Escravistas dos EUA tinham planos de tomar a Amazônia do Brasil

Professor detalha relação entre impérios escravistas do séc. 19
No século 19, uma ideia iluminava a mente de alguns ricos senhores de escravos do Sul dos Estados Unidos: empurrar as fronteiras das terras algodoeiras e açucareiras do Mississipi, da Louisiana e do Alabama para o imenso e ainda pouco explorado vale amazônico brasileiro. Para este grupo de conspiradores, a transferência de negros americanos acompanhados, claro, de seus donos, seria uma espécie "pelotão avançado" do colonialismo sulista.
O plano, que colocava o Brasil no centro de um "sonho de um império transcontinental da escravidão", é revelado e detalhado em "O Sul mais distante - os Estados Unidos, o Brasil e o tráfico de escravos africanos" (Companhia das Letras). Mas o autor Gerald Horne, professor da Universidade de Houston, no Texas, mostra nesta obra de peso bem mais que as pretensões de tomar do Brasil a Amazônia. Em 11 capítulos, todo o emaranhado de ligações políticas e econômicas entre os dois grandes gigantes escravistas do século 19, Brasil e Estados Unidos.
Em sua vasta pesquisa em vários arquivos norte-americanos, brasileiros, britânicos e espanhóis, Gerald Horne nos dá uma real dimensão da importância e tamanho do negócio que era o comércio escravista no hemisfério ocidental. Para se ter uma ideia da situação do Brasil, segundo dados levantados pelo autor, entre 1600 e 1850, cerca de 4,5 milhões de africanos escravizados chegaram ao país. Na contas, bem mais que o número total de africanos levados para o Caribe e a América do Norte.
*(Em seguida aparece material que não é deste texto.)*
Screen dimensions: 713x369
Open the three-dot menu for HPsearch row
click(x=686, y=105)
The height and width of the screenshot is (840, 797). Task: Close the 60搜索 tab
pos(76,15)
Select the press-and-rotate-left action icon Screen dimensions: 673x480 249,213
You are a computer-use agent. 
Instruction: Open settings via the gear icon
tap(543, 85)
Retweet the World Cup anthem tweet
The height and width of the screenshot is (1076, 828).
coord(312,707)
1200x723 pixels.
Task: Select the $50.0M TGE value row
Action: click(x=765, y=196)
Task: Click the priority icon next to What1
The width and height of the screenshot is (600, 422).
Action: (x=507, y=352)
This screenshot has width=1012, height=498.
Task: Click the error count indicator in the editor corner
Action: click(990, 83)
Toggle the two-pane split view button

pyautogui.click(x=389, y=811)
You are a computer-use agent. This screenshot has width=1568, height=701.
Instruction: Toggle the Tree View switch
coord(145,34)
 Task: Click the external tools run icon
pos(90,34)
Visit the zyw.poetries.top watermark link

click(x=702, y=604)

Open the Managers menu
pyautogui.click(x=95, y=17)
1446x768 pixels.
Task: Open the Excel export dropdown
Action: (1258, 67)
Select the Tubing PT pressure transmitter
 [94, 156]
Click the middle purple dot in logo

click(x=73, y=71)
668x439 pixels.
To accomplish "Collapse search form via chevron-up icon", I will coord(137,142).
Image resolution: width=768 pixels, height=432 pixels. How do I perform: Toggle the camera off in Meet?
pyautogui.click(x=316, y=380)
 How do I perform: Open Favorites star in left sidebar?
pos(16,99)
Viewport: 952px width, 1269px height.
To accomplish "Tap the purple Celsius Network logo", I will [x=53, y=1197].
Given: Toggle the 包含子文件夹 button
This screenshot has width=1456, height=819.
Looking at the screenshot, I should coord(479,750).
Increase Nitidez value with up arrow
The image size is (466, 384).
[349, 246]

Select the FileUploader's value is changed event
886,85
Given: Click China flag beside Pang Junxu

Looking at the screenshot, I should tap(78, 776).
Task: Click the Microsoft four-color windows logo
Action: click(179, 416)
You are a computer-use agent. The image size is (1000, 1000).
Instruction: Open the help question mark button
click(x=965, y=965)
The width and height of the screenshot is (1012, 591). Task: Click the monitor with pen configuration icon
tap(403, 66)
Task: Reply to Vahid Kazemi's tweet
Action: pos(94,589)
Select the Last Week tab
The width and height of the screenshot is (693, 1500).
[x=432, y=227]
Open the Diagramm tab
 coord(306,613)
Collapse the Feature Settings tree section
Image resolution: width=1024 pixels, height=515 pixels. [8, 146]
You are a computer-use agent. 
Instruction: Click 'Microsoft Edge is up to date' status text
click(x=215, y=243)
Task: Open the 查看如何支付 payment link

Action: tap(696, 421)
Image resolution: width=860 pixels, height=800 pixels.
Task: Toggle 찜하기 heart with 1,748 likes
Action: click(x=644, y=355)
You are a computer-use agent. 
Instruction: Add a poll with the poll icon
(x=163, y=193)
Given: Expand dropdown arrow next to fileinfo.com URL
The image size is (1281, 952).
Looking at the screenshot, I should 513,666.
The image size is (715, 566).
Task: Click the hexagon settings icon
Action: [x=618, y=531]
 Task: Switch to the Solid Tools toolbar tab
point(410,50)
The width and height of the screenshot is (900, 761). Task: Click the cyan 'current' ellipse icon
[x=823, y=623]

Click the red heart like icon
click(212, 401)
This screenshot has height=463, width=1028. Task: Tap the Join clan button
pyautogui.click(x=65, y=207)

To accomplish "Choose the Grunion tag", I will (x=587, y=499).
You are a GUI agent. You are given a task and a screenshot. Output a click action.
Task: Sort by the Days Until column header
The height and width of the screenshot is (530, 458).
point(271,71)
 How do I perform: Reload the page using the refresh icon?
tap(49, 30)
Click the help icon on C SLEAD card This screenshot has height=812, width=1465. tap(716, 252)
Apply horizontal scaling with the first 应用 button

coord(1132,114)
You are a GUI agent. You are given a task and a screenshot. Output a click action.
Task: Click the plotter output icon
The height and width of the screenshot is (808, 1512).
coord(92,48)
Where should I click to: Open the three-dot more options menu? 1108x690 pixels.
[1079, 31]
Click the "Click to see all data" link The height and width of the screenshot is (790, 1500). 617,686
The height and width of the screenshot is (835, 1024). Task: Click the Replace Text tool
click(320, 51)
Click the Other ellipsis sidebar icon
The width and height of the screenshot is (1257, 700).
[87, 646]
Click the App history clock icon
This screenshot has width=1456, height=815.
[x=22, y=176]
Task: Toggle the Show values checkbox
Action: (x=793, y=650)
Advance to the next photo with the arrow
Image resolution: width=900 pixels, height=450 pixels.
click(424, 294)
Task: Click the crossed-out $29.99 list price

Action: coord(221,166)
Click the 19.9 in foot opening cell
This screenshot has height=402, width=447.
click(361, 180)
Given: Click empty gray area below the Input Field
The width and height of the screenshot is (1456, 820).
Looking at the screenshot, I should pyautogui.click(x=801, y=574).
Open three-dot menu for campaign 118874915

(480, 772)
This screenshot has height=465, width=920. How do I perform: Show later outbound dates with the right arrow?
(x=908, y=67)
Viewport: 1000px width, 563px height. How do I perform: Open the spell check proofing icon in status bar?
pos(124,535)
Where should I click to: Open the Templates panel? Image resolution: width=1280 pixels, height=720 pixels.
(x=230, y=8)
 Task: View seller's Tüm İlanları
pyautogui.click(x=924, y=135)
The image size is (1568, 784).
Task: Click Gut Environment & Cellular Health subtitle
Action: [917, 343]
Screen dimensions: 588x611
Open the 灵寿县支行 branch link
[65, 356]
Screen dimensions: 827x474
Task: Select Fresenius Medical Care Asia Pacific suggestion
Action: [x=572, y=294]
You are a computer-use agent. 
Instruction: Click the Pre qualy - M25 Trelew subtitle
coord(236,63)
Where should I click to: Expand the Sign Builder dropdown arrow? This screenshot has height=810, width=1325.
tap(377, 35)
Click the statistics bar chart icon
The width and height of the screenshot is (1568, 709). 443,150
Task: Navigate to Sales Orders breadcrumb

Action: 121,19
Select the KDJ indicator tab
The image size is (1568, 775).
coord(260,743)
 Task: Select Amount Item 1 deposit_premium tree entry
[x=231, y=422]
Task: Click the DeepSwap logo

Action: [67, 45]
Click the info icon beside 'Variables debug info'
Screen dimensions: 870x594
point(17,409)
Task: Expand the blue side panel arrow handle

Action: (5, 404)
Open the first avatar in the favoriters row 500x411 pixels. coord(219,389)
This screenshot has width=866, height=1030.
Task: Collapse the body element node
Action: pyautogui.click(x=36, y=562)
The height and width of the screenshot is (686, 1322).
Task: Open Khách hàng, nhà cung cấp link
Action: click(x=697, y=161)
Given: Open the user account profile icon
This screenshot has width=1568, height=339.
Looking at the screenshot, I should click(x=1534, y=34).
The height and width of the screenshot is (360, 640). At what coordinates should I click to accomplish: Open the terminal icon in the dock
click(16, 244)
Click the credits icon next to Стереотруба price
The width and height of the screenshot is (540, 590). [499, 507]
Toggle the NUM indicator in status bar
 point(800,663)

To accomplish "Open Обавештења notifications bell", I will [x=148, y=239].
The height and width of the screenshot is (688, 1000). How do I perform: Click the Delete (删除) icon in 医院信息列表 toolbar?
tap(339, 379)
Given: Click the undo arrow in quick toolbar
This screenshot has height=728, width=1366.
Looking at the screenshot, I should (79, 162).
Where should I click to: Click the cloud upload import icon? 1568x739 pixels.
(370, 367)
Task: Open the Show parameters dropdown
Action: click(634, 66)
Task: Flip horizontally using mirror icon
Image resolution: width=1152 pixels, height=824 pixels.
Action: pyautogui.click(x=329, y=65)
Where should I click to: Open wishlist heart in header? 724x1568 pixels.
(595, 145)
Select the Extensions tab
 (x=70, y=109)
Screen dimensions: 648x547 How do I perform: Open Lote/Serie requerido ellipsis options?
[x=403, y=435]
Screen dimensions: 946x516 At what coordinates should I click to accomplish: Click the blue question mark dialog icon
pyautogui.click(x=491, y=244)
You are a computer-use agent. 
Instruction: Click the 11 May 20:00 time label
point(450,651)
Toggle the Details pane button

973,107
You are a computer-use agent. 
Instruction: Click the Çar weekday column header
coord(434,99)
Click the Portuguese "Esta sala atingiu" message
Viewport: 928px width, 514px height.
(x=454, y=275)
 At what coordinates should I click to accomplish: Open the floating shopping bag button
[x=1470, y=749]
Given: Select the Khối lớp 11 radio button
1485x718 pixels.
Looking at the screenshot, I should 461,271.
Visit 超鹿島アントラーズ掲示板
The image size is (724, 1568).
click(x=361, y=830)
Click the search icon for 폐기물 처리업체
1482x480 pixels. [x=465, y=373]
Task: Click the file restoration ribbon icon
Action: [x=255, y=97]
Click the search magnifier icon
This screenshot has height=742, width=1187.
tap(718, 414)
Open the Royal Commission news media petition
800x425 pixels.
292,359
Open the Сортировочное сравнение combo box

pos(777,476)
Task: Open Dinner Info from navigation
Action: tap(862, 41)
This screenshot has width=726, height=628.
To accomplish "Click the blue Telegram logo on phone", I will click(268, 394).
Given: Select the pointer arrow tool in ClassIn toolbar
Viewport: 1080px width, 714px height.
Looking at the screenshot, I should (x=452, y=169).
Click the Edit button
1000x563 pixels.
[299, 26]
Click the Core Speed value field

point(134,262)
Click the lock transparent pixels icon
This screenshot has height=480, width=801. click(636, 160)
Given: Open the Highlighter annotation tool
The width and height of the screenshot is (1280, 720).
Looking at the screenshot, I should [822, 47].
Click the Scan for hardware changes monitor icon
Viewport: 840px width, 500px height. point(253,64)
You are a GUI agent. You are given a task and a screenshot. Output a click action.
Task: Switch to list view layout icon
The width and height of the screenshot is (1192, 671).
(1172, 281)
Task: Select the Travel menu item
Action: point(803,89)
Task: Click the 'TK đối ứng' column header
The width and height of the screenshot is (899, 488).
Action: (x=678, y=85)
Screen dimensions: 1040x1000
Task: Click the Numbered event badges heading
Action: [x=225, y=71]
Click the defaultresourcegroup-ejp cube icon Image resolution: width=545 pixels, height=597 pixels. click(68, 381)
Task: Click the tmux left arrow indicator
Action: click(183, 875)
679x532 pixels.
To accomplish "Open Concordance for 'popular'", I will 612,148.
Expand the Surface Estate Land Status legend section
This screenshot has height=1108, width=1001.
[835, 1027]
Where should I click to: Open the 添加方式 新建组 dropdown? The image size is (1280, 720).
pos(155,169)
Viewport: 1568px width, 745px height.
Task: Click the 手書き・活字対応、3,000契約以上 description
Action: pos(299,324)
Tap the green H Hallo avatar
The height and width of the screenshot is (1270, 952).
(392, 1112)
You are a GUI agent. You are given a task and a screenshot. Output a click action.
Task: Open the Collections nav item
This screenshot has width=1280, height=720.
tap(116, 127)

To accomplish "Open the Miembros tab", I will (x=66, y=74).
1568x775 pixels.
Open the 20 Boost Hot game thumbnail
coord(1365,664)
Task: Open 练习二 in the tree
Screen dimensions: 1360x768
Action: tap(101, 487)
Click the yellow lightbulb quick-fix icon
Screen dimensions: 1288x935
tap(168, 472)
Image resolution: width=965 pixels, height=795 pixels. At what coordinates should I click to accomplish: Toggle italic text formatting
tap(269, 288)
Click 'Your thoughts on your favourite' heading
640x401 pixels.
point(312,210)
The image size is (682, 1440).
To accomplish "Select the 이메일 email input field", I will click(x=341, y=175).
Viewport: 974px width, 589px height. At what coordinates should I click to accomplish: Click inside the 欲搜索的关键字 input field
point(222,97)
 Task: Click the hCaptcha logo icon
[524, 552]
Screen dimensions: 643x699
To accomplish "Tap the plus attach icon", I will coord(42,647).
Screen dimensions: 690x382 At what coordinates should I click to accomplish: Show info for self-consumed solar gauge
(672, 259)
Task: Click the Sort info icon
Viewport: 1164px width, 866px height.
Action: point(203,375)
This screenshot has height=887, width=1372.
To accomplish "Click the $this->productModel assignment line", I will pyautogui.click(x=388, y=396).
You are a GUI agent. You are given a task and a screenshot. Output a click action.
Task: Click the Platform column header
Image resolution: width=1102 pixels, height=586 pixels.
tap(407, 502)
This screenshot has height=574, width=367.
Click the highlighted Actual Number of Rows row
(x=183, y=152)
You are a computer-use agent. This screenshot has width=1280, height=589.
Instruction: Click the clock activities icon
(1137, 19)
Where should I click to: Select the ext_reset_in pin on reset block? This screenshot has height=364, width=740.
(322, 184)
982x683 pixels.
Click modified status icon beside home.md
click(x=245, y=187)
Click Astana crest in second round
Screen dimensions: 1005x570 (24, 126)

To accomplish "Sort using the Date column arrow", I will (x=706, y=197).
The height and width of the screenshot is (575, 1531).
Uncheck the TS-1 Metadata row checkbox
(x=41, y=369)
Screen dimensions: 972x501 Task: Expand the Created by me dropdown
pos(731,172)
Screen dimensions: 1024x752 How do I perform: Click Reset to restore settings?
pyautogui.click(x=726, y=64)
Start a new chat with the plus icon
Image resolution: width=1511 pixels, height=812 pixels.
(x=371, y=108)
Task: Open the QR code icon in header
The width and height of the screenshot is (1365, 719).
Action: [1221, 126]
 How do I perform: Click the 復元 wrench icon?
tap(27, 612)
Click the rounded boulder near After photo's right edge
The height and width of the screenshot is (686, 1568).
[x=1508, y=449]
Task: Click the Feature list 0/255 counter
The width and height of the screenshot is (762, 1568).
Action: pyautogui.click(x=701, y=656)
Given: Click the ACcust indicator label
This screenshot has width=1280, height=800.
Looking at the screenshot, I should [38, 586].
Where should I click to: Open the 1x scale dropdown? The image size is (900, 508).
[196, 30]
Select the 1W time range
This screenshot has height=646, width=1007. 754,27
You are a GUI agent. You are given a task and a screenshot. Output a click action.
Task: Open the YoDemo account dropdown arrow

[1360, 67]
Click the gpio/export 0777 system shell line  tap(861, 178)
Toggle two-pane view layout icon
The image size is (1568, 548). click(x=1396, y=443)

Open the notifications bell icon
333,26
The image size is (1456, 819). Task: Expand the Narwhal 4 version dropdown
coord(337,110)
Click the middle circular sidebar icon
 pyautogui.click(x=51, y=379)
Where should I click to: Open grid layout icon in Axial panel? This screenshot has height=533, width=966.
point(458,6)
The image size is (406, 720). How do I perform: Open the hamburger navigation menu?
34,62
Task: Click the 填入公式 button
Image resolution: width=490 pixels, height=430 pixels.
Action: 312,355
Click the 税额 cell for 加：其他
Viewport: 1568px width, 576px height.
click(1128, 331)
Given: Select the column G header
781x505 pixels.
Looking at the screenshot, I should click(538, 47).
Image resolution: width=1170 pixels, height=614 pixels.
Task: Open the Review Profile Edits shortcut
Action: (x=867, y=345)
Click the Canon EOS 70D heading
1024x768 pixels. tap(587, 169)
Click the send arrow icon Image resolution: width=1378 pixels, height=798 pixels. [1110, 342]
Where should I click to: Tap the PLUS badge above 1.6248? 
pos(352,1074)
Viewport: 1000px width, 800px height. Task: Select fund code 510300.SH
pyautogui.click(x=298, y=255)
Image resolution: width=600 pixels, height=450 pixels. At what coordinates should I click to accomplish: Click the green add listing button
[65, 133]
Verdadeiro "El Dorado" para os traficantes, o Brasil se tornou o maior mercado de escravos do mundo. Nos barcos, tripulação e bandeira norte-americana ocupavam lugar de destaque no tráfico transatlântico de escravos para os portos brasileiros, mesmo quando a atividade passou a ser ilegal, em 1831. Na década de 1840, o contrabando de escravos alcançou seu ponto alto - em 20 anos, de 1835 a 1855, 500 mil africanos foram trazidos para o Brasil, o que passou a ser visto como "a maior emigração forçada da história"
A lei que finalmente aboliu a escravidão no Brasil saiu em 1888. Mas a composição demográfica do país já tinha sido totalmente transformada, com a ajuda de norte-americanos que faziam o tráfico de vidas humanas vindas da África. Em 2005, no Rio de Janeiro, uma macabra descoberta fez o Brasil relembrar os horrores dessa época ao revelar um dos maiores cemitérios de escravos do mundo. No fundo de uma vala, mais de 20 mil corpos jogados por traficantes bem antes da abolição.
O autor lembra um episódio de 2002 que vazou para imprensa. Segundo relatos, o então presidente americano George Bush teria perguntado ao presidente Fernando Henrique Cardoso: "vocês ainda têm negros?". Diante do espanto do brasileiro, veio em socorro a assessora de Bush, Condoleezza Rice, que disse: "Senhor Presidente, o Brasil tem mais negros que os Estados Unidos. Alguns dizem que é o país com maior número de negros fora da África". Assim, morreu o assunto, ainda ponto sensível, tanto nos Estados Unidos como no Brasil.